Misfortune begins when one fails to act. 


I took a step forward, towards both men. They pulled a step backward like they shared the same body. Another step, and they retreated further, our eyes locked tight.


Until I cursed. In tears.


"Dele… Dad… fuck you two!" It was a growl, my tears a resistant brew of blood and flame. “You both should go to hell!" I bent swiftly, and rising, I plunged a shard of glass into their shared chest. 


They staggered,  andeasing a look at the defiance they didn't anticipate.


And at that moment, I was a birdling spreading its wings.


I gazed at my hands, at the shard lodged deep in their shared chest, and at their face. They weren’t trying to retaliate, weren’t trying to speak. Only looking sad.


Silently, I cursed the smell of dead things. 


I turned away and and faced the door. Once I latched onto the curtain, my eyes decided to see them one last time. 


However, this time, only Dele filled my sight. He stood there, gazing at me, teary-eyed, bleeding strong smelly blood. 


In those tears, I saw my innocent Dele.
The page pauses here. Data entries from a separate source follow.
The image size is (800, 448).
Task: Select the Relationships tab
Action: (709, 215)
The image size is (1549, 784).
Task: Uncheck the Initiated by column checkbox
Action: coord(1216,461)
The uncorrupted man. Momentarily, I wanted to believe Father had left him. I wanted to embrace him and swear that it was okay even if Father still remained. 


But I stared again at my torn, bloody palms. What lies inside a man will come out in the end—the only mystery is how. I sneered painfully, “Fuck you all.”


Then, 

Then, I stepped out. Shut the door behind me. Bang. The best way to smother a stench is to get rid of everything that smells of it. 


Even if it means sitting nude in a desert.



X * 0 

WINTER 2023


I sit by my grandmother’s bed. The shrunken, ancient woman lies supine, eyes shut, hands crossed over her sunken belly. Her mouth parts, letting out words in a drawl. “Abike,” she calls me by my dead mother’s name. “I… had a friend, a fishmonger. She always smelled of fish. She couldn’t think beyond the sea.”


I glance at Kola, my newfound love who’s come to meet my only-surviving relative. He laughs. “Fishmonger, just like my father.” He laughs again.


Grandmother coughs painfully. “Abike mii. My friend always smelled of fish.”